Когда шанхаец вышел, Левандовский сказал Стёгову:
— В такое время живём, что надо или всех подчистую к стенке ставить, или всех поголовно любить. Как будущий менеджер среднего звена замечу тебе, что второе предприятие выгоднее первого по следующим соображениям. Во-первых, не посадят. Во-вторых, никаких затрат на пули и похороны. В-третьих, если всех перебить, то некому будет работать. Не знаю, как вы, а я намерен вкладывать свои моральные капиталы в разрушающиеся души, как в банк. Согласен, что проценты по вкладам у нас невысокие, но это ещё бабка надвое сказала. Пока невысокие. Это только потому, что ради стабильности мы предпочитаем открывать счета в проверенных банках. А ты инвестируй свою душу в разваливающиеся общества, товарищества, организации, предприятия и банки, скупай контрольные пакеты, тогда или вылетишь в трубу, или сверхприбыли получишь. Например, вчера я поставил всё на фашистов и не прогадал. Не хвалюсь, Виталя. Пойми правильно.
— Я понимаю.
— В общем, в народ надо душу вкладывать. Больше скажу. Чем хуже обстоят дела у простых людей, тем выгоднее с ними работать. Взять хоть рядового немца. Всё у него хорошо, и сам он хорош. Защищён, обеспечен, доволен. Свяжись с ним — получишь всего лишь два-три процента годовых, потому что ты со своей помощью ему не нужен; ему и без тебя тепло и сухо. А с обычным россиянином, нашим с вами современником, всё не так. Он живёт из рук вон плохо, и все привыкли говорить, что он на кого-то надеется, чего-то ждёт, а сам даже пальцем не хочет пошевелить, чтобы улучшить свою жизнь. Это мне понятно, потому что в силу сложившихся традиций ему требуются духовные лидеры, чтобы тянуться к ним и гордиться ими. Когда народ увидит, что есть такие Ильи Муромцы, Добрыни и Алёши, он сам такой подвиг совершит, что и Христос удивится. Всего-то надо двести-триста человек на город и два-три на деревню.

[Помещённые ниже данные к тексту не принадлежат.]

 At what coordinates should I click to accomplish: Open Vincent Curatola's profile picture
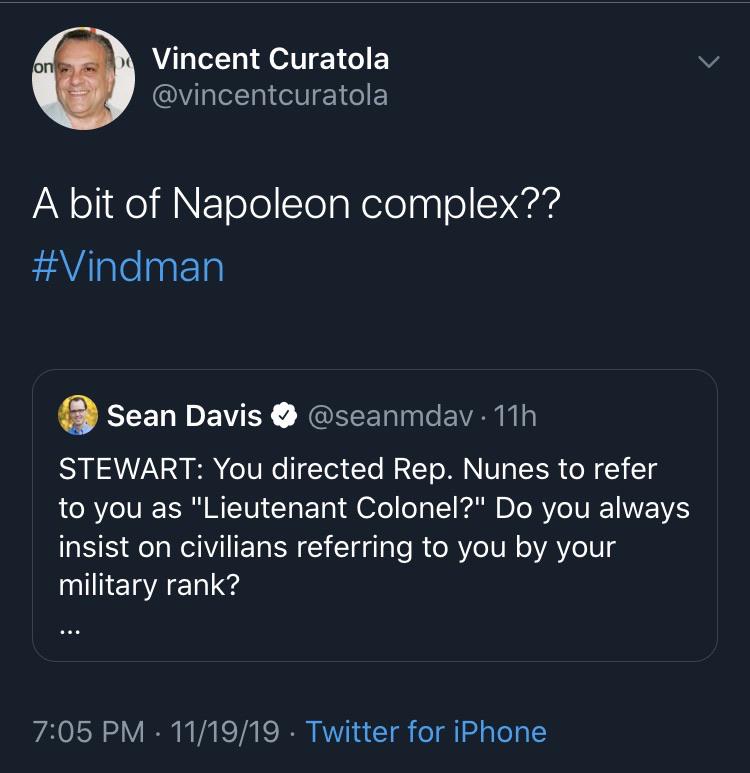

— Экий ты шустрый, — заметил Стёгов.
— Лёха, я в деле, — поднявшись с кровати, неожиданно произнёс Яша. — Мне не нравится твой энтузиазм, поэтому я включаюсь в работу. Ты явно переоцениваешь народ.

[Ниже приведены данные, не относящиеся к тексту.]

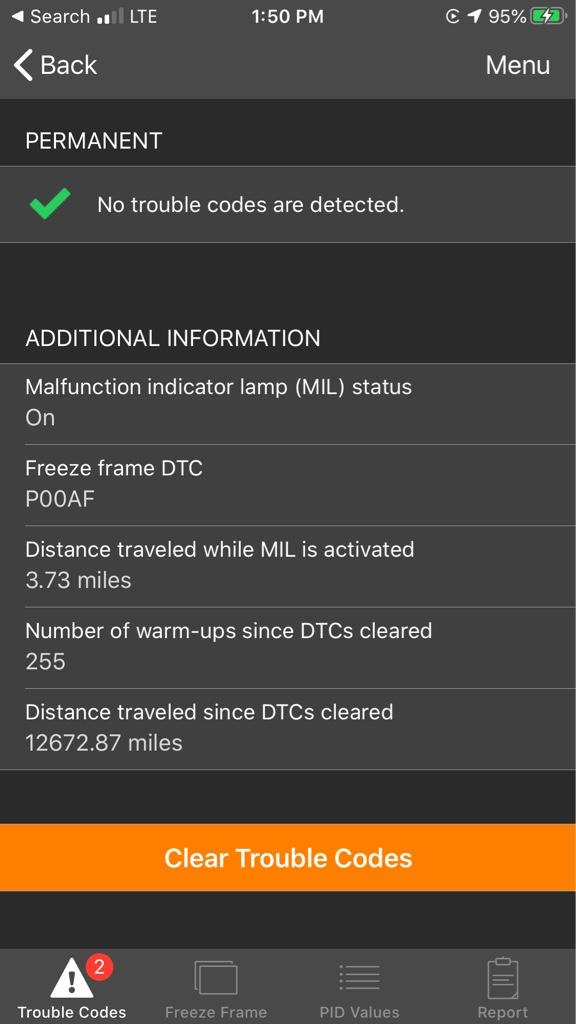Tap Distance traveled while MIL activated row

click(x=288, y=566)
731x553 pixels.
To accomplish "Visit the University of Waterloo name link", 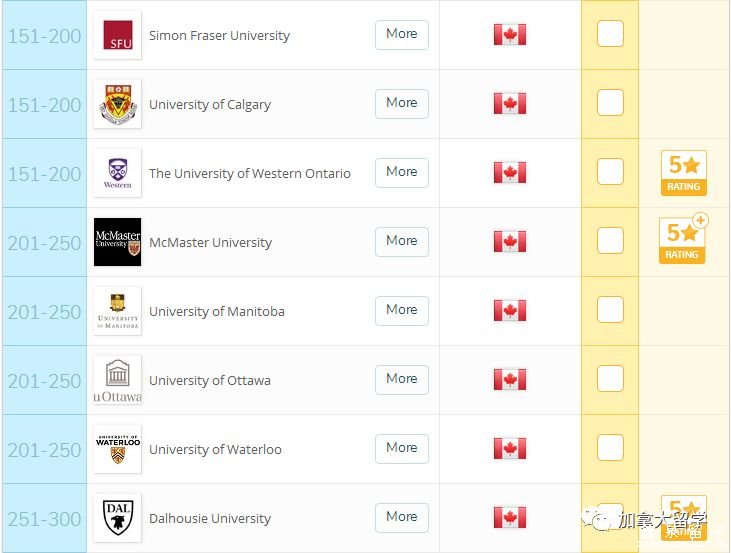I will click(x=215, y=449).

— А ты — выключатель. То включаешься, то выключаешься. Помнится, пять дней назад ты меня в ООН отправлял, и я снёс. Теперь ты не обижайся, так как я тоже посылаю тебя на три буквы. Знаешь, кто такой Чуб? Рыжий Чуб, за который хочется схватиться и сунуть его под напряжение, потому что напрягает? Вот на эти три буквы я тебя и посылаю. Пошёл ты на Чуб. Включай и отключай вместе с ним, заведуй рубильником, делай карьеру на свете и тьме. К примеру, сойдутся в смертельной битве армии света и орды тьмы, а вы с Чубом тут как тут: «Здорово, ребята. За свет не уплачено. Да будет тьма». Подержите, подержите народ в напряжении, а потом: «Да будет свет». Вам же заработать надо, силу свою продемонстрировать, а на одной тьме куш не сорвать. Тот, кто регулирует напряжение в стране, влиятельнее президента. Всё в руках тех, кто сжимает в кулаке рубильник. Хочешь — врубай марш Мендельсона, хочешь — похоронный, хочешь — вообще вырубай. Умение зарабатывать деньги и на добре, и на зле, регулировать потоки света и тьмы, — оставаясь при этом в сторонке, — высший пилотаж. Не нашим, не вашим.